>>>>>

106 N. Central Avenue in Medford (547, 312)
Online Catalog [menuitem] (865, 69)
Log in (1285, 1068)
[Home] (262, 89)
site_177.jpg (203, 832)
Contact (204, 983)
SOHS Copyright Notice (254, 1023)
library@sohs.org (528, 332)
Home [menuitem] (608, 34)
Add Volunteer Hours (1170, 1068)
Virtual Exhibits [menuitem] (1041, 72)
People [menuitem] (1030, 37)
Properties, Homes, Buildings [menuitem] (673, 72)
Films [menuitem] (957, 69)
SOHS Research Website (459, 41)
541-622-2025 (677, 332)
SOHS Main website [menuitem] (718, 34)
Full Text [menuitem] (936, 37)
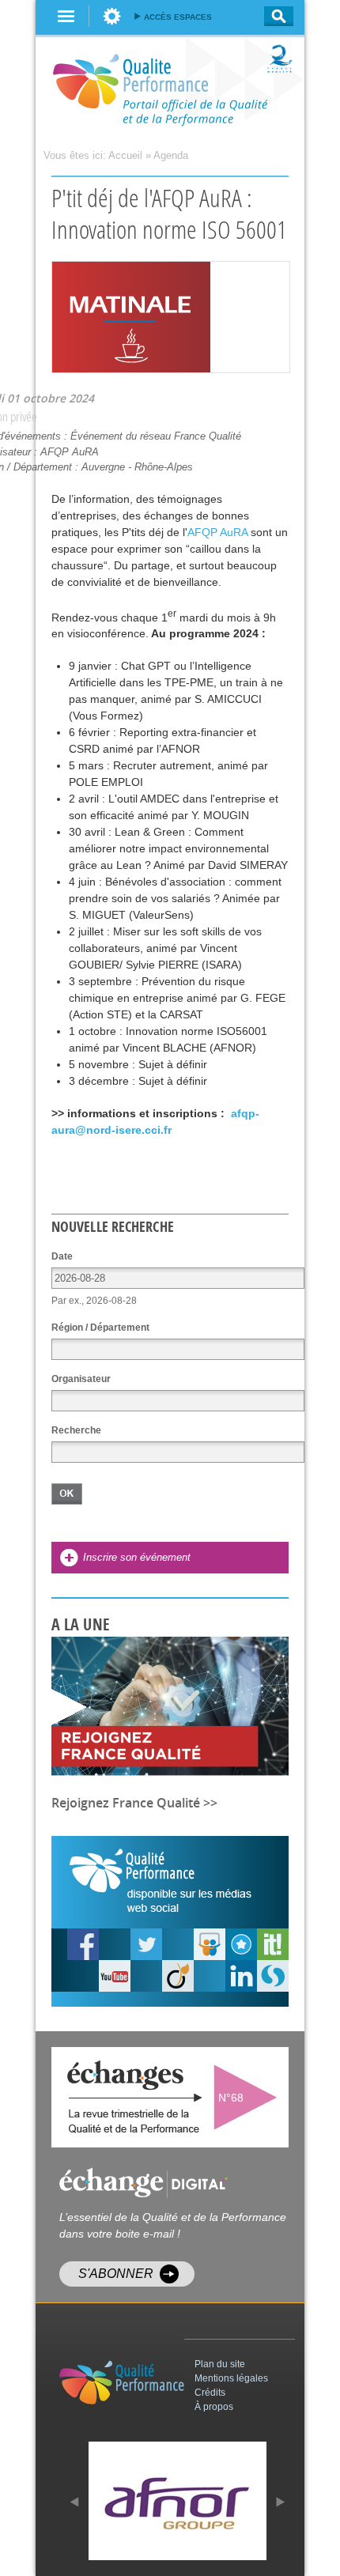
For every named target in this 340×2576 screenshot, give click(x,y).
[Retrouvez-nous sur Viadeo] (178, 1976)
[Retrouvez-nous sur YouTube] (83, 1944)
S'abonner (115, 2273)
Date (62, 1256)
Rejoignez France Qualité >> (134, 1802)
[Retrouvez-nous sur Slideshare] (209, 1944)
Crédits (210, 2392)
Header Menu (111, 16)
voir (249, 2097)
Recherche (274, 16)
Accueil (125, 155)
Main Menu (66, 16)
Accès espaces (178, 17)
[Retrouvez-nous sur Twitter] (146, 1944)
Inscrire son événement (137, 1557)
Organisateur (81, 1378)
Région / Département (100, 1327)
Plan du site (220, 2364)
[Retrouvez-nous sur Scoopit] (273, 1944)
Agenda (170, 155)
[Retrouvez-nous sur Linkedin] (241, 1976)
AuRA (217, 532)
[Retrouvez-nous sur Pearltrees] (241, 1944)
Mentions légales (231, 2378)
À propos (214, 2406)
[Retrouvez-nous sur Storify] (273, 1976)
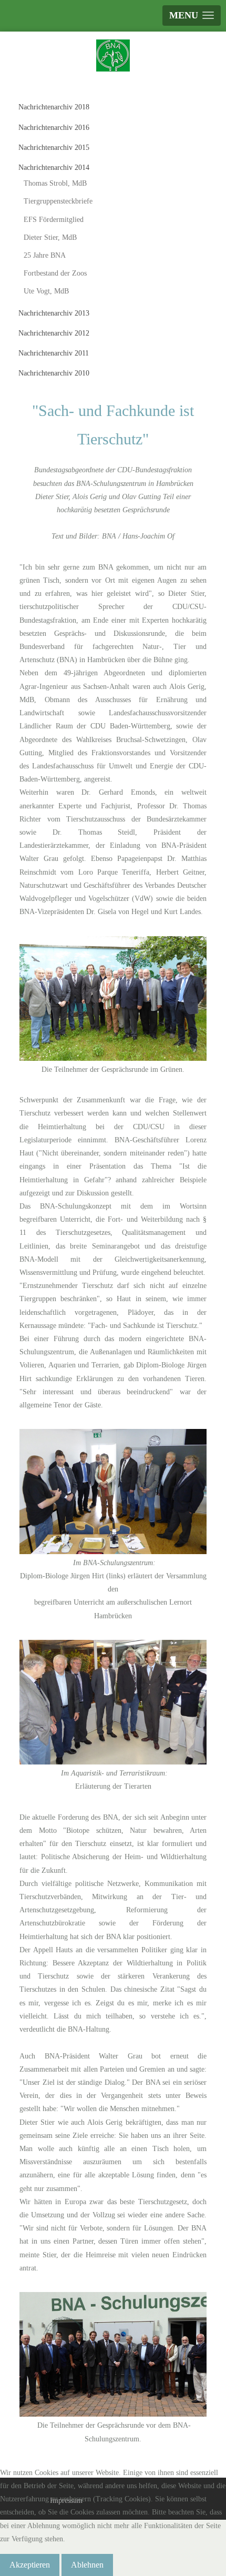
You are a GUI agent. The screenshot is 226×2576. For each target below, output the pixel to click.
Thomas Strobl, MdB (55, 183)
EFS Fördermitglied (54, 220)
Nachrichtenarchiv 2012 (53, 333)
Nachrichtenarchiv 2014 (53, 167)
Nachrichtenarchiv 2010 (53, 373)
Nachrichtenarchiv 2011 (53, 353)
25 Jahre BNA (45, 255)
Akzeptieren (29, 2564)
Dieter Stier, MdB (50, 237)
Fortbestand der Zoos (55, 273)
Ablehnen (87, 2564)
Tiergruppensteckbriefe (58, 201)
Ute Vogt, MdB (46, 291)
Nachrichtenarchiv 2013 (53, 313)
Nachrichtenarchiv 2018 (53, 107)
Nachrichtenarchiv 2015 (53, 147)
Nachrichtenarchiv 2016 (53, 127)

<<<<<

### WHAT YOU WILL DO
The answer must be an exact copy of the lines from the one with "Full Text [menuitem] (936, 37)" through the final line above, both ends included, and nothing else; pictures stay out.

### EXERCISE RESULT
Full Text [menuitem] (936, 37)
For every named target in this 340×2576 screenshot, give click(x,y).
[Retrouvez-nous sur Viadeo] (178, 1976)
[Retrouvez-nous sur YouTube] (83, 1944)
S'abonner (115, 2273)
Date (62, 1256)
Rejoignez France Qualité >> (134, 1802)
[Retrouvez-nous sur Slideshare] (209, 1944)
Crédits (210, 2392)
Header Menu (111, 16)
voir (249, 2097)
Recherche (274, 16)
Accueil (125, 155)
Main Menu (66, 16)
Accès espaces (178, 17)
[Retrouvez-nous sur Twitter] (146, 1944)
Inscrire son événement (137, 1557)
Organisateur (81, 1378)
Région / Département (100, 1327)
Plan du site (220, 2364)
[Retrouvez-nous sur Scoopit] (273, 1944)
Agenda (170, 155)
[Retrouvez-nous sur Linkedin] (241, 1976)
AuRA (217, 532)
[Retrouvez-nous sur Pearltrees] (241, 1944)
Mentions légales (231, 2378)
À propos (214, 2406)
[Retrouvez-nous sur Storify] (273, 1976)
You are a GUI agent. The screenshot is 226×2576. For each target below, output the pixel to click.
Thomas Strobl, MdB (55, 183)
EFS Fördermitglied (54, 220)
Nachrichtenarchiv 2012 (53, 333)
Nachrichtenarchiv 2014 (53, 167)
Nachrichtenarchiv 2010 (53, 373)
Nachrichtenarchiv 2011 (53, 353)
25 Jahre BNA (45, 255)
Akzeptieren (29, 2564)
Dieter Stier, MdB (50, 237)
Fortbestand der Zoos (55, 273)
Ablehnen (87, 2564)
Tiergruppensteckbriefe (58, 201)
Ute Vogt, MdB (46, 291)
Nachrichtenarchiv 2013 (53, 313)
Nachrichtenarchiv 2018 (53, 107)
Nachrichtenarchiv 2015 (53, 147)
Nachrichtenarchiv 2016 (53, 127)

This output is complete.